Stage 1: This stage consists of a small elevated nipple with no underlying breast tissue. Before starting hormones this
would be the likely stage of all transsexuals
Stage 2: During this stage, the so called "breast bud" forms. There is elevation of the breast and nipple as a small
mound and the areola begins to enlarge. Many transsexuals will reach this stage in 6 months to a year of treatment with a
proper hormone regimen. For those who start hormones at a younger age, this stage may be obtained more quickly.
Stage 3: In this stage there is further enlargement and elevation of the breast and areola. However, the areola and breast
contours have not yet seperated. Also, the areola may begin to darken in color at this point. For many women who transition
late in life, this may be the last stage obtainable without surgical intervention.

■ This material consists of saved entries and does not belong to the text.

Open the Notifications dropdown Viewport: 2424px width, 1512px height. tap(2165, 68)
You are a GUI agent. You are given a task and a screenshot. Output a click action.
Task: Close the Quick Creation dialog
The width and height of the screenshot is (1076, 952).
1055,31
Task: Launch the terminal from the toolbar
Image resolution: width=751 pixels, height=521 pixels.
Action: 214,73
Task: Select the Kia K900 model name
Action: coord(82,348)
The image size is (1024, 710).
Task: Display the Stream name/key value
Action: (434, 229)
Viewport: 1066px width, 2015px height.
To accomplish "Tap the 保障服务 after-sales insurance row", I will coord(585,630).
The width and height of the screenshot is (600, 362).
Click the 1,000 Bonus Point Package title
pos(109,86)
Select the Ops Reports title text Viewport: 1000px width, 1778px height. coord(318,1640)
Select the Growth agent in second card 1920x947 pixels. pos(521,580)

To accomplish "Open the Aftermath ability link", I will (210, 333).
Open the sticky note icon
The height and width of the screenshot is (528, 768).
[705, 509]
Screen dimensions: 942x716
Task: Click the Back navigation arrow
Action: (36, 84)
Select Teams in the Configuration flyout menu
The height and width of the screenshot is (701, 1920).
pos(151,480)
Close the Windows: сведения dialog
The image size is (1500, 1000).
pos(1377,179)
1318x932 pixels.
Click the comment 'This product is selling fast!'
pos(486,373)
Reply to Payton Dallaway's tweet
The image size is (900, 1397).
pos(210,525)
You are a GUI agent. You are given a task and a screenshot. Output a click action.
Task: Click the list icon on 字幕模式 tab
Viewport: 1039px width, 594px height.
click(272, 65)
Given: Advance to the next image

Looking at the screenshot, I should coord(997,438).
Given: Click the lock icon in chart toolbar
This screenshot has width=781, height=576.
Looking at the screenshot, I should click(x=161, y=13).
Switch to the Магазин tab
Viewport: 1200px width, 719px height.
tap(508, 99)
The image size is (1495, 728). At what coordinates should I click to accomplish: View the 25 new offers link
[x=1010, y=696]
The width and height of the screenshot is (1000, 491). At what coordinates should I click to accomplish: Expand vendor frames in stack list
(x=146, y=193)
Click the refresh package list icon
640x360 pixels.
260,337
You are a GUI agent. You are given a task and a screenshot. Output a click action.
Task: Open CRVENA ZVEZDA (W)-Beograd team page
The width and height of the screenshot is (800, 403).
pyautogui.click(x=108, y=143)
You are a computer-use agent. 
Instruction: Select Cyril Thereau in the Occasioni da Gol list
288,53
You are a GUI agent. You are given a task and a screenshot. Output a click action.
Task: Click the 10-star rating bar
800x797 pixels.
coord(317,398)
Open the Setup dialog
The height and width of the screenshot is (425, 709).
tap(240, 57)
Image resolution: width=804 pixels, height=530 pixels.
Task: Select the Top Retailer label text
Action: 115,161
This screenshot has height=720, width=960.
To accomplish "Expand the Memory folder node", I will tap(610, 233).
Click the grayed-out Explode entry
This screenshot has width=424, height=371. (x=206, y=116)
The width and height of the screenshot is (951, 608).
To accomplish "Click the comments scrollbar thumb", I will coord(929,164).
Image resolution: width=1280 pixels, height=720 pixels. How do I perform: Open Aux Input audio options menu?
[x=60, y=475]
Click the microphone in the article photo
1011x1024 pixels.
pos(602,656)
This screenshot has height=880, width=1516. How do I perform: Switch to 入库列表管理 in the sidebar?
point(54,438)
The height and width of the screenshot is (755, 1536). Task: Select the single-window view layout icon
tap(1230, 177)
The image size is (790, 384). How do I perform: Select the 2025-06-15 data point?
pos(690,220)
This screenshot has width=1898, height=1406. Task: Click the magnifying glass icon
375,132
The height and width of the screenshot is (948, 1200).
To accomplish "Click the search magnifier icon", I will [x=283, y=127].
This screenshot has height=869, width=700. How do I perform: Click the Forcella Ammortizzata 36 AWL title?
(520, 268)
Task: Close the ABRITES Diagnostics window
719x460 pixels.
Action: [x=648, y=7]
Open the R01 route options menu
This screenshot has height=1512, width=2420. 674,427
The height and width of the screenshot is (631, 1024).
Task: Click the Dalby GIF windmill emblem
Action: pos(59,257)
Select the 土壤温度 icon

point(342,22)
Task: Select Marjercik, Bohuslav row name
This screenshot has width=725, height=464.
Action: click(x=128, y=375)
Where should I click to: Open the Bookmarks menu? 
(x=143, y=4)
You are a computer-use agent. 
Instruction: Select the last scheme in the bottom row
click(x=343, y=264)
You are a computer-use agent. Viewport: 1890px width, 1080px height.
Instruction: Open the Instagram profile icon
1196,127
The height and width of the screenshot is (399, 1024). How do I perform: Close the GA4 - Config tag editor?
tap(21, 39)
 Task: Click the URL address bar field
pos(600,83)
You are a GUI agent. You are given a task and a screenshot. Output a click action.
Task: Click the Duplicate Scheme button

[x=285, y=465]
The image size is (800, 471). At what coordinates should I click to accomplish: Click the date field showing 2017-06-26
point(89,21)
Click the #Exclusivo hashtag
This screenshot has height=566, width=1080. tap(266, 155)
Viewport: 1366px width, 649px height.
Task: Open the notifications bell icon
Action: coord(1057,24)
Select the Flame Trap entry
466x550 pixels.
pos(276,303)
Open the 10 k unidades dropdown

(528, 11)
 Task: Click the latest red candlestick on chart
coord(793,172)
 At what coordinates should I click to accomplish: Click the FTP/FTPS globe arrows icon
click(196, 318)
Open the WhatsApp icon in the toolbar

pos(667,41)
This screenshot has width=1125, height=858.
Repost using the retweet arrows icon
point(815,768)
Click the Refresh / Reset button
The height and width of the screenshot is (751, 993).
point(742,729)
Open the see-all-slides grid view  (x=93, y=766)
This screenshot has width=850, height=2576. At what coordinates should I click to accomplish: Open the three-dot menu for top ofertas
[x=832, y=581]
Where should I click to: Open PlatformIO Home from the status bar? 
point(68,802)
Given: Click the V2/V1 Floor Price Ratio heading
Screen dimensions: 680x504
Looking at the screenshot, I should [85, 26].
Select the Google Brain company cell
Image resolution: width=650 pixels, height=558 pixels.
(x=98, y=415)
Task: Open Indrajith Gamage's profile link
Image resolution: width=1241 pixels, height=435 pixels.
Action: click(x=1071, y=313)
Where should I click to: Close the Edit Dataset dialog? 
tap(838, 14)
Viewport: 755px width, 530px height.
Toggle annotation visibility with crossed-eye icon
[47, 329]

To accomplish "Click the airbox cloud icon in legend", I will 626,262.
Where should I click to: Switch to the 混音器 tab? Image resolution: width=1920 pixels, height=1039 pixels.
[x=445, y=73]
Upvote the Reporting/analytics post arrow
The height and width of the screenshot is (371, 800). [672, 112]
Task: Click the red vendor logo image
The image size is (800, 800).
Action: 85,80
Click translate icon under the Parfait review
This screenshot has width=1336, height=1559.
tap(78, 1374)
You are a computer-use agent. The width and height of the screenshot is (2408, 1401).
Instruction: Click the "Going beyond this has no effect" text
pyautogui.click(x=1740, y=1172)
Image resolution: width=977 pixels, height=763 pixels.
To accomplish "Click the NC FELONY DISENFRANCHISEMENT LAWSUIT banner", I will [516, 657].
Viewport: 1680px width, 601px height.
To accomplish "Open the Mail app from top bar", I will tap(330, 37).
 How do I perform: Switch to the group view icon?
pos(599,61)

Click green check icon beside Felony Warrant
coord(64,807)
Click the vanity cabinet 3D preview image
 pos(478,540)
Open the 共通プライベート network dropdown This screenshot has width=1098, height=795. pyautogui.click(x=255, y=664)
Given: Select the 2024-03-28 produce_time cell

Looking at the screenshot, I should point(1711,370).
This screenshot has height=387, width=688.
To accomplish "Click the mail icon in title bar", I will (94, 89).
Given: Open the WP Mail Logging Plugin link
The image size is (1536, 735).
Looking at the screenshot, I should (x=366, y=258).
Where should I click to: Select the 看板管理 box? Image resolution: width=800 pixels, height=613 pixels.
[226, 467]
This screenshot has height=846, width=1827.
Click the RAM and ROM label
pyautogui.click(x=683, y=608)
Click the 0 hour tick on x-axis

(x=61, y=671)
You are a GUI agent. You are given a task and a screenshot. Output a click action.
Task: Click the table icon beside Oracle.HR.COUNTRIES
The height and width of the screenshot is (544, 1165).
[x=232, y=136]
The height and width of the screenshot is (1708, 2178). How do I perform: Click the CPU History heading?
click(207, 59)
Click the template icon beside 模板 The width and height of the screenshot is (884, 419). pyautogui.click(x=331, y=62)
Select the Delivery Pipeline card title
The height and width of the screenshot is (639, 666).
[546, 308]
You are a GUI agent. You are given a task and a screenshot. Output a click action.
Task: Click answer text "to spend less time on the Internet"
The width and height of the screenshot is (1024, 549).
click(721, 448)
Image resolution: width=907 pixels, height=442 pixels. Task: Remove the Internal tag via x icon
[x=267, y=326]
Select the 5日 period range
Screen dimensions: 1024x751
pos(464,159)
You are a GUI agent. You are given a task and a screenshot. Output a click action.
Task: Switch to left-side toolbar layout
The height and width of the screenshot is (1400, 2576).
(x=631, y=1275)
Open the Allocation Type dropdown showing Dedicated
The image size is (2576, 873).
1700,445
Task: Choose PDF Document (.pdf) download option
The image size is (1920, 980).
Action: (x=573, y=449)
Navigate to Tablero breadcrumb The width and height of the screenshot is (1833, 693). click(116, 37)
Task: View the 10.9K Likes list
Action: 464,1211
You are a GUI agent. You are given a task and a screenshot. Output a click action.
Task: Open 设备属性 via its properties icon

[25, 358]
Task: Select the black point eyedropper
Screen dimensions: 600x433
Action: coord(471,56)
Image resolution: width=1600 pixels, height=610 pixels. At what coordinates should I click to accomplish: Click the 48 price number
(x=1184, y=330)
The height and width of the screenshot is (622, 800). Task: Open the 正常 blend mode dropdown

Stage 4: At this stage, the areola and nipple now project from the rest of the breast contour to form a second mound. This
stage of development generally is more difficult to reach for the late transitioner but may be the likely outcome for those
who transition in their twenties or younger.
Stage 5: In the final stage of development, the areola contour once again becomes indistinguishable from the contour of the
breast as a whole. The only portion that remains above this contour is the nipple itself. Most transsexual women will not
reach this stage of development including those who start hormones at a young age. In general, this stage of development may
take 2 to 3 years or more to reach if continued breast growth occurs.
This information may or may not pertain to you as an individual, and it's important to remember that development may occur at
vastly different rates for different people. Hopefully this helps to give you some idea where you're going if you've recently
started hormone therapy. The above information should not be construed in anyway to be medical advice from a professional.